I couldn't stomach The Hunger Games. A first person narrative has a tendency to let the reader know the teller will survive the story. She tries to make up for this by making it present tense. The end result is awkward and frankly, quite phony. That's my biggest problem with present tense. It's a harsh attempt to authenticate the story and has the direct opposite effect.


----------



## Kyle R (Oct 8, 2013)

Morkonan said:
			
		

> (Disclaimer - I'm biased against Present Tense, intensely. :wink: )



I know you do. I like that about you, because it makes you passionate, and leads to very interesting discussions. :encouragement:



			
				Morkonan said:
			
		

> It's just not natural!



Don't you mean, "It _was_ just not natural"? Otherwise, you've just naturally spoken in present tense. 



			
				Morkonan said:
			
		

> "Reading" is not instantaneous. There's really a very small arc-second of text that we can actually see and, at the most, we can digest about seven syllables or so, at a glance. But, on the page, it's just letters that create words that have to be processed in our language centers and, depending on what they're describing, we may have to bring in some imagery. It takes a bit of time, obviously, for the words to soak in. Often, we have to reflect what we've just read, even if we're reading aloud, like a bunch of lizard-brained mouth-breathers. Present Tense is not _present_, regardless how it's written. Books are not movies.
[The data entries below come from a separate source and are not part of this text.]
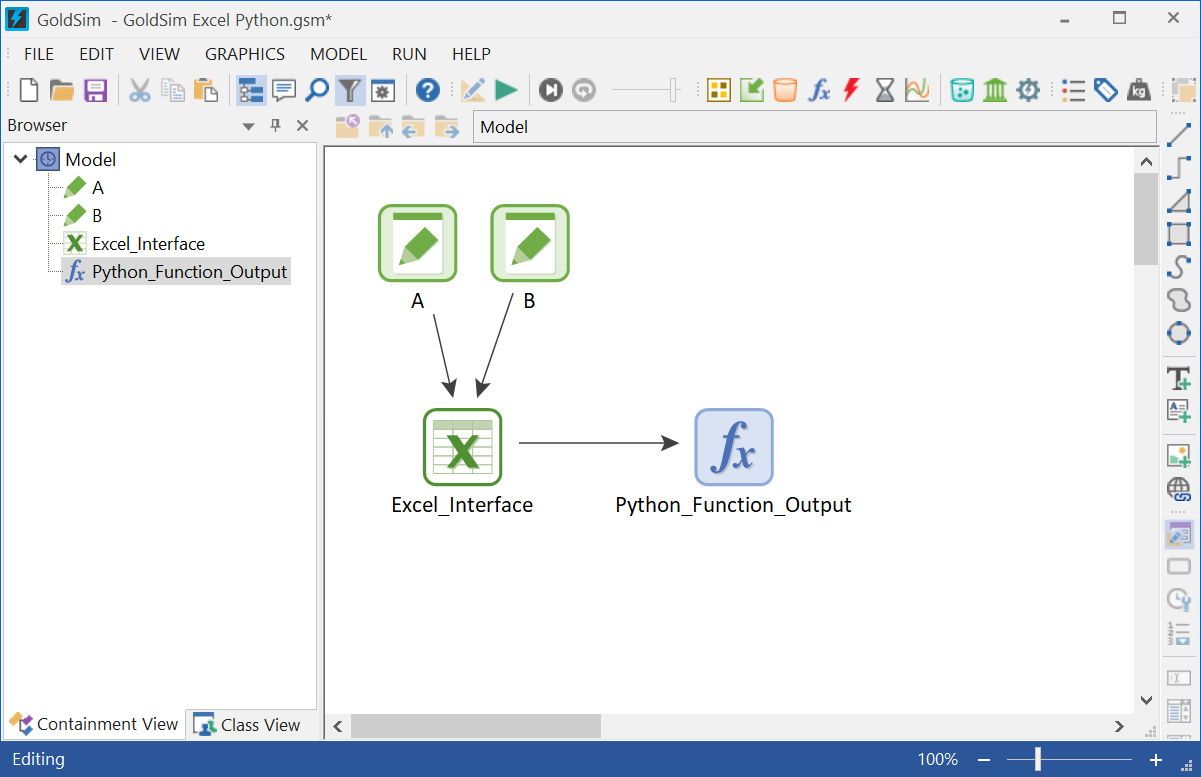Image resolution: width=1201 pixels, height=777 pixels.
Task: Click the purple Save file icon
Action: click(95, 90)
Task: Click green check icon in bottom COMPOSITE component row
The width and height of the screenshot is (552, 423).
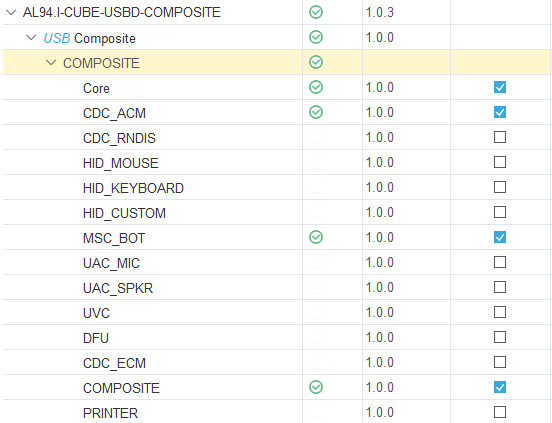Action: tap(316, 387)
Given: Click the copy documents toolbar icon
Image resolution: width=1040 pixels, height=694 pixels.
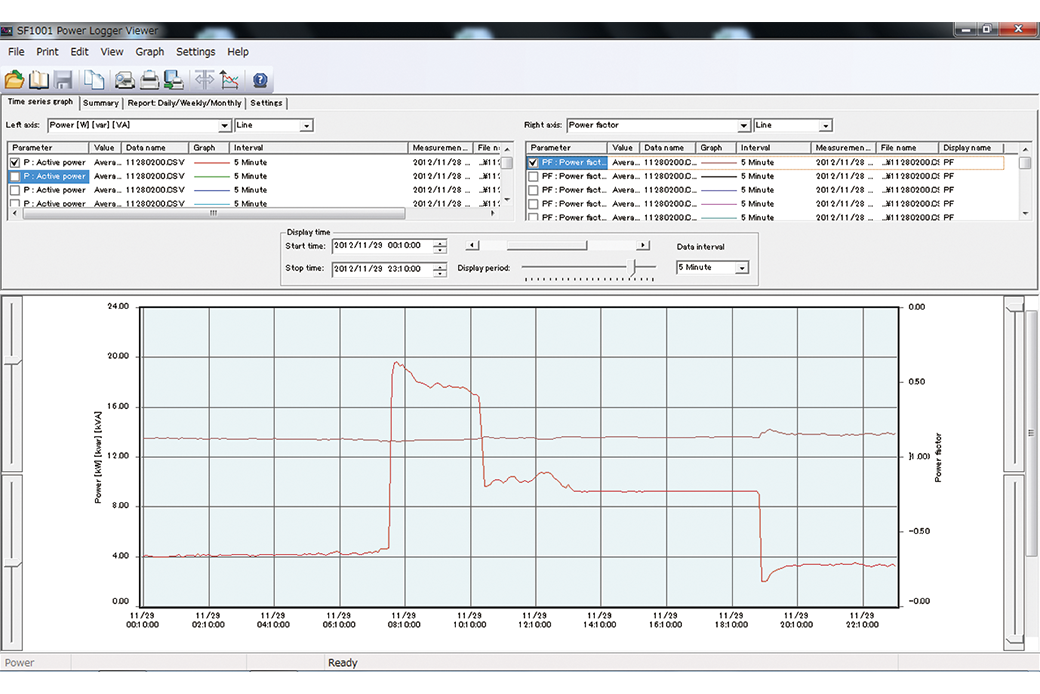Looking at the screenshot, I should point(93,80).
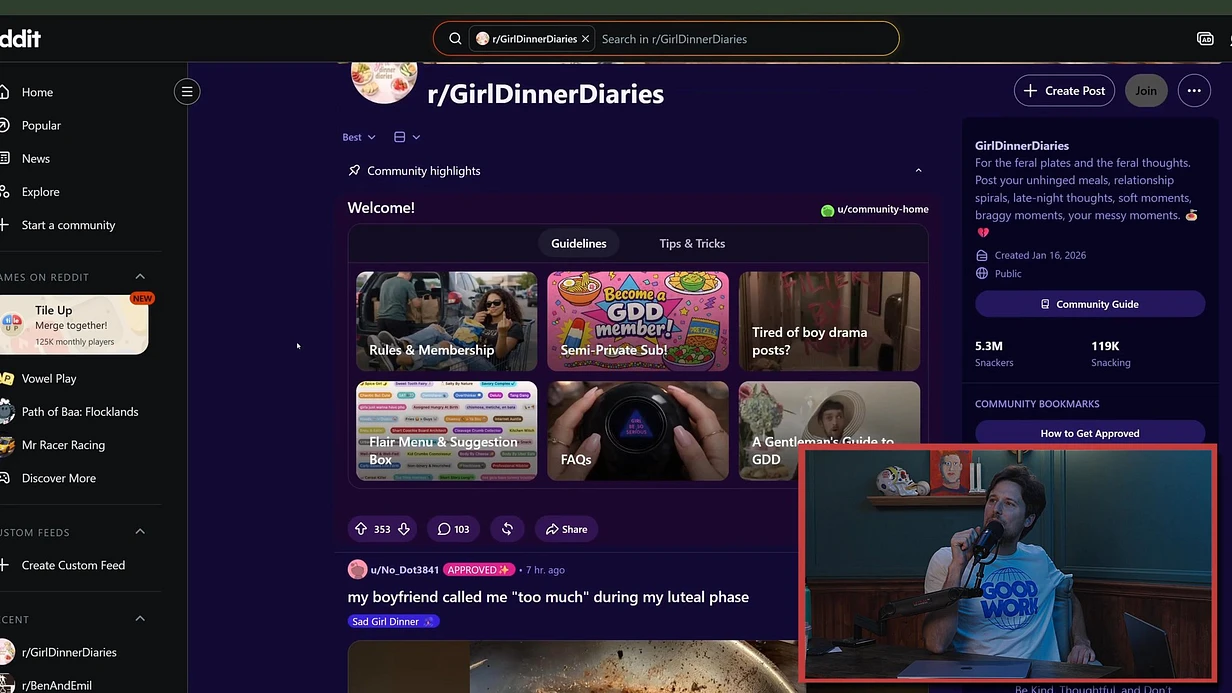This screenshot has height=693, width=1232.
Task: Downvote the community highlights post
Action: click(404, 529)
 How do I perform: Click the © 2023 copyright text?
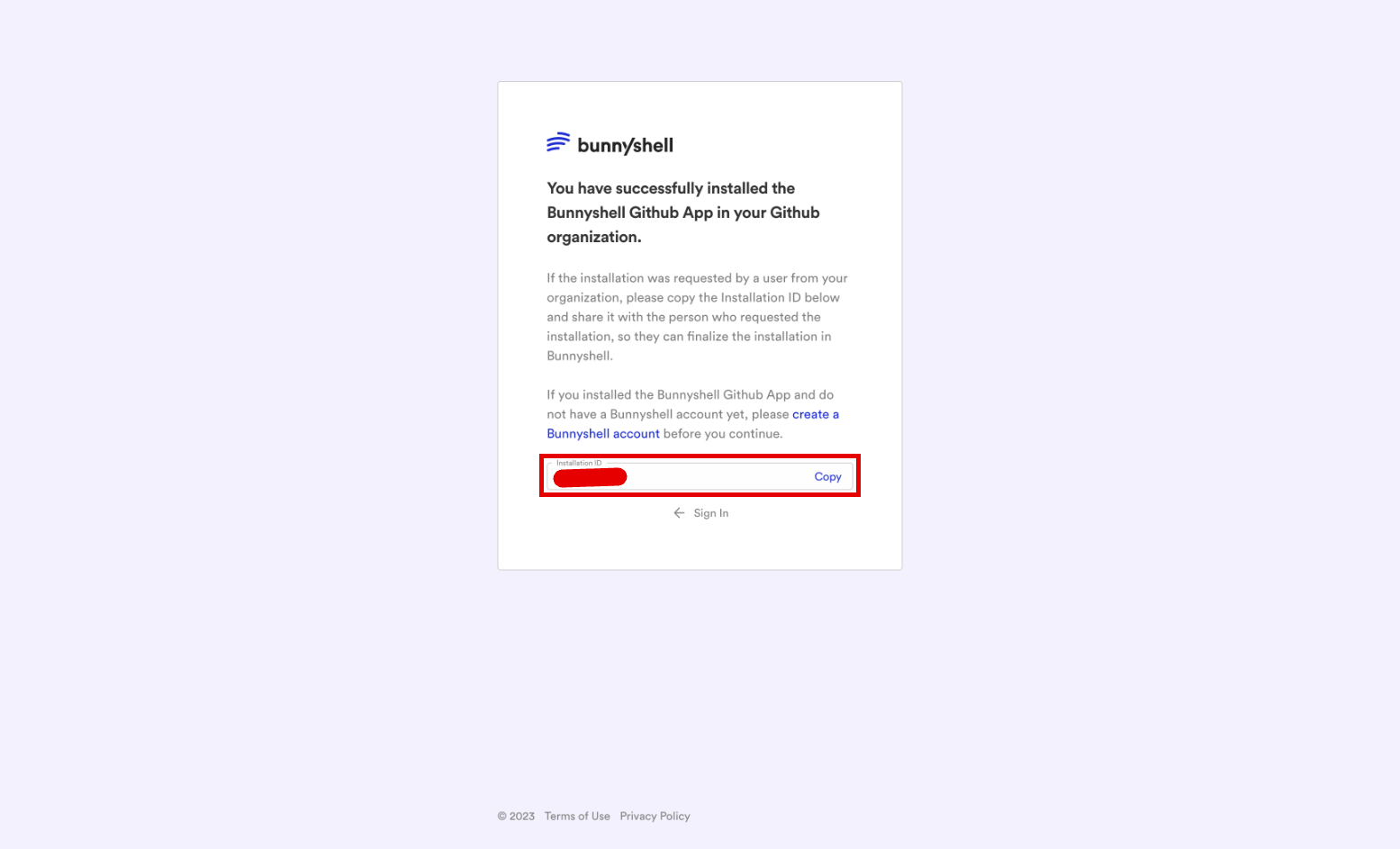click(516, 817)
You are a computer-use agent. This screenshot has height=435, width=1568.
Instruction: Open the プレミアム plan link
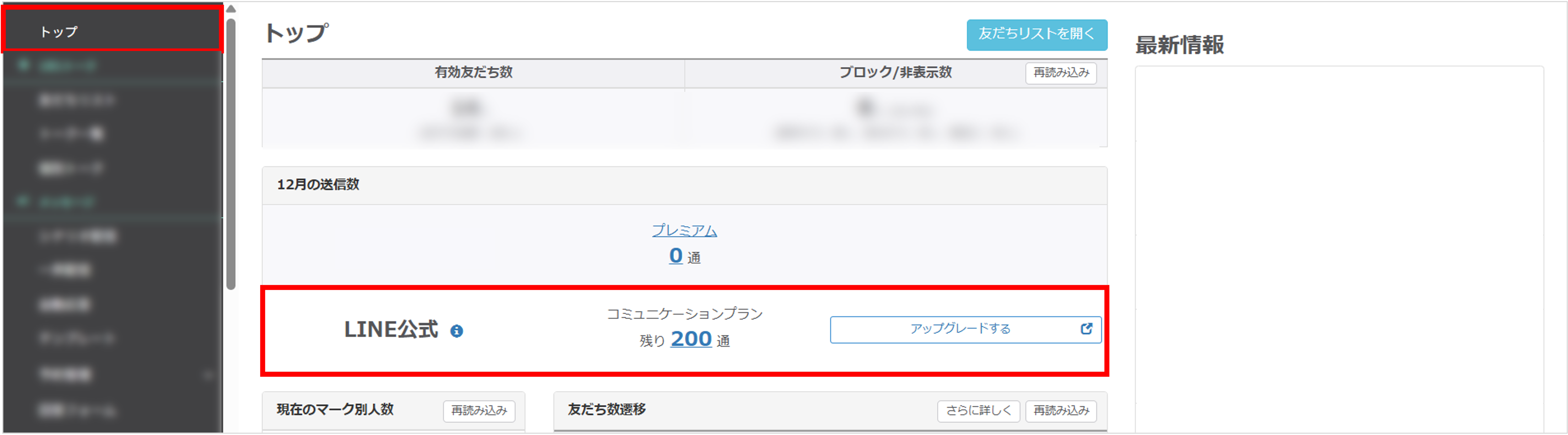click(x=684, y=230)
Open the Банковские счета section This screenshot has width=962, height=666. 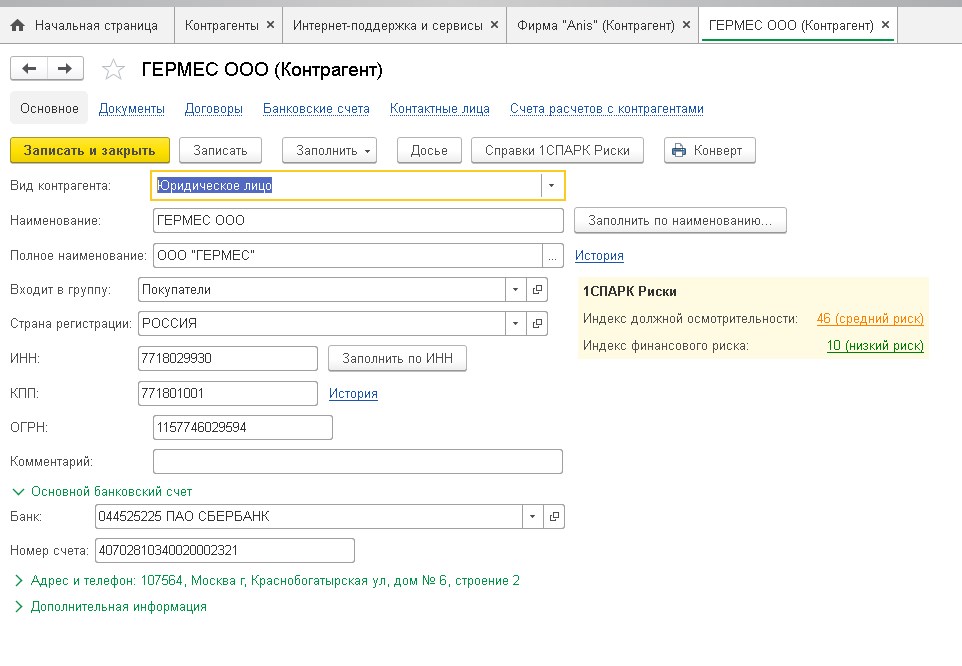point(316,108)
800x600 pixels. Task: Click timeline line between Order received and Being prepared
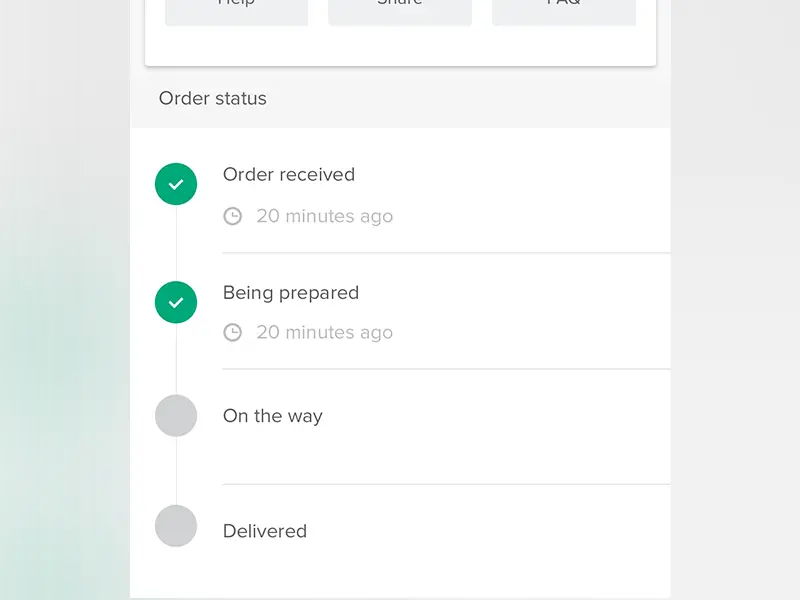tap(176, 243)
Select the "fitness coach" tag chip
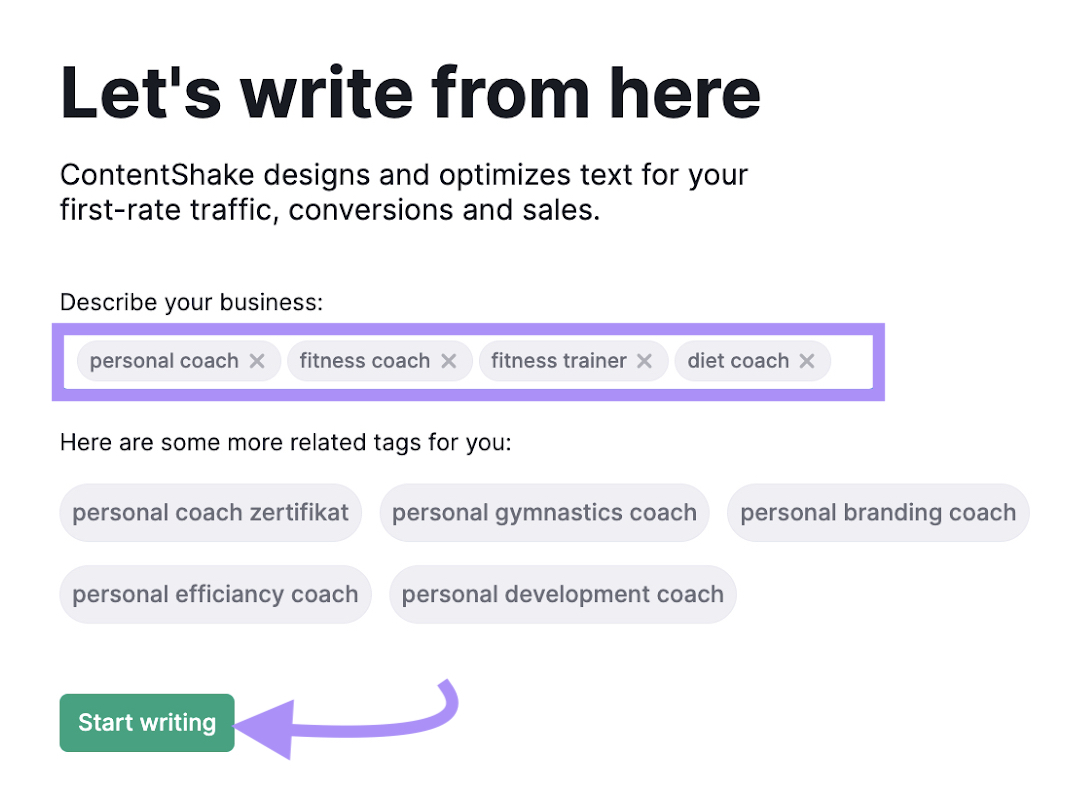Viewport: 1081px width, 798px height. 365,360
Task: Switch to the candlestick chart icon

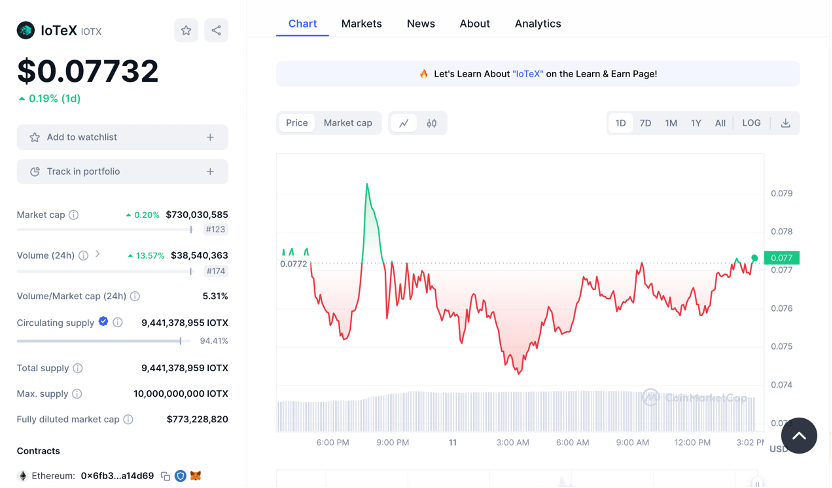Action: click(432, 123)
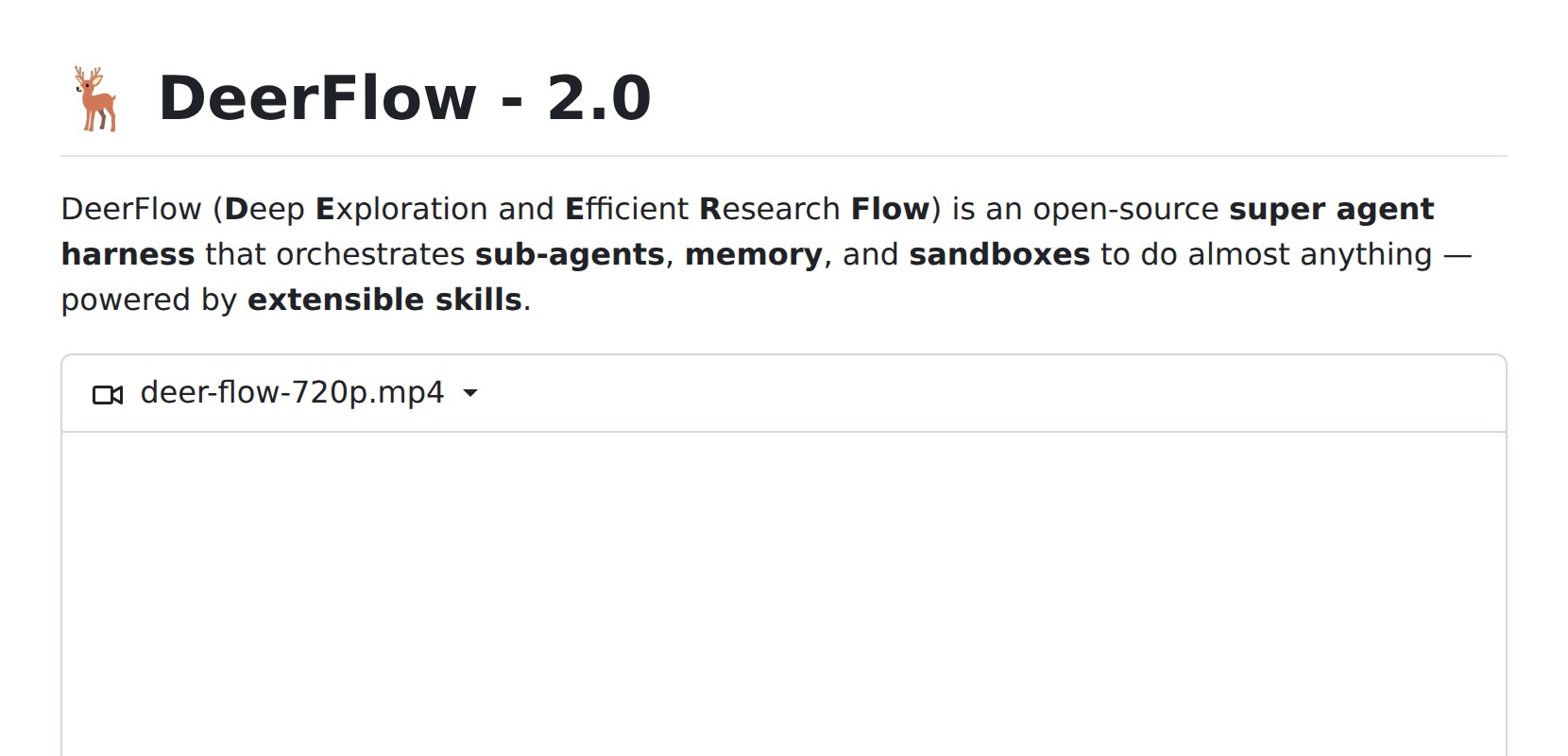The image size is (1568, 756).
Task: Click the word sandboxes in the paragraph
Action: pos(999,254)

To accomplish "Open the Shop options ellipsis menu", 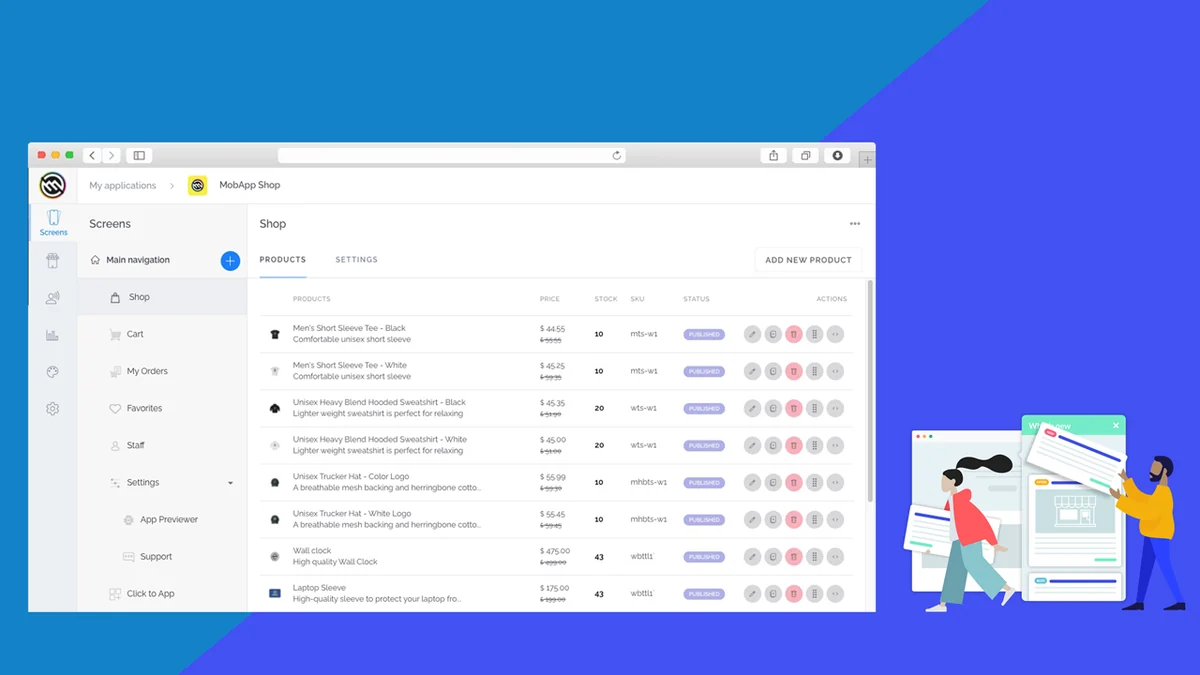I will pos(855,223).
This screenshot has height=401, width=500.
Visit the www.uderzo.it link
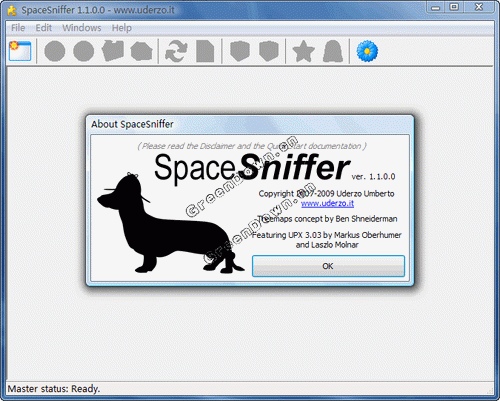coord(327,203)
Again, everything you've written is in present tense here. I only point this out because it's easy for people to forget how Present Tense is one of the most natural ways of communicating.



			
				Morkonana said:
			
		

> I see no _general_ advantage in writing in Present Tense. The only possible advantage it could have would be to lend a particular artistic or literary flavor to specific sorts of works. In general writing, it's horrid. (This is my personal preference.)



That's a fair statement. We're all entitled to our own likes and dislikes.  Though, I feel the same way about Past Tense. Not that I _dislike _it, but that I see no general advantage in it, at least, no more than Present Tense. They each have their inherent abilities and difficulties. Some stories work excellently in Past Tense. Some in Present Tense.



			
				Morkonan said:
			
		

> But, naturally? Forgetaboutit... When you tell someone what you did, today, how do you do it? Imagine speaking to someone who has asked you the question "What did you do, today?" How do you tell them what you did? What "tense" do you naturally use?


 
I would use Past Tense if they asked me what I did today. I'd use Present Tense if he asked me what I'm doing right now. I'd use Future Tense if he asked me what I'm going to do today. Each tense would be natural, depending on the narrative.

Just as stories aren't limited to using only certain types of landscapes, neither (I feel) should they be limited to using only certain tenses.



			
				Morkonana said:
			
		

> But, you're also relating the past in a book - It's already been printed by the publisher - The story is over. (Depending...)



There's an interesting point! I believe it segues into a reason why some authors _choose_ Present Tense: to destroy the implication that the story is over, and to create the illusion that the story exists _now_, in the Present, while the reader is reading it.

As a writer, what could be more powerful than creating such an illusory effect? To transport your reader, so thoroughly, so completely into a story that it appears to be happening to them, around them, _as_ they read it?


----------



## Jeko (Oct 8, 2013)

> (Disclaimer - I'm biased against Present Tense, intensely. :wink: )
> 
> It's just not natural!



Treat it like speech. It'll make more sense.


----------



## Sintalion (Oct 8, 2013)

> As a writer, what could be more powerful than creating such an illusory  effect? To transport your reader, so thoroughly, so completely into a  story that it appears to be happening to them, around them, _as_ they read it?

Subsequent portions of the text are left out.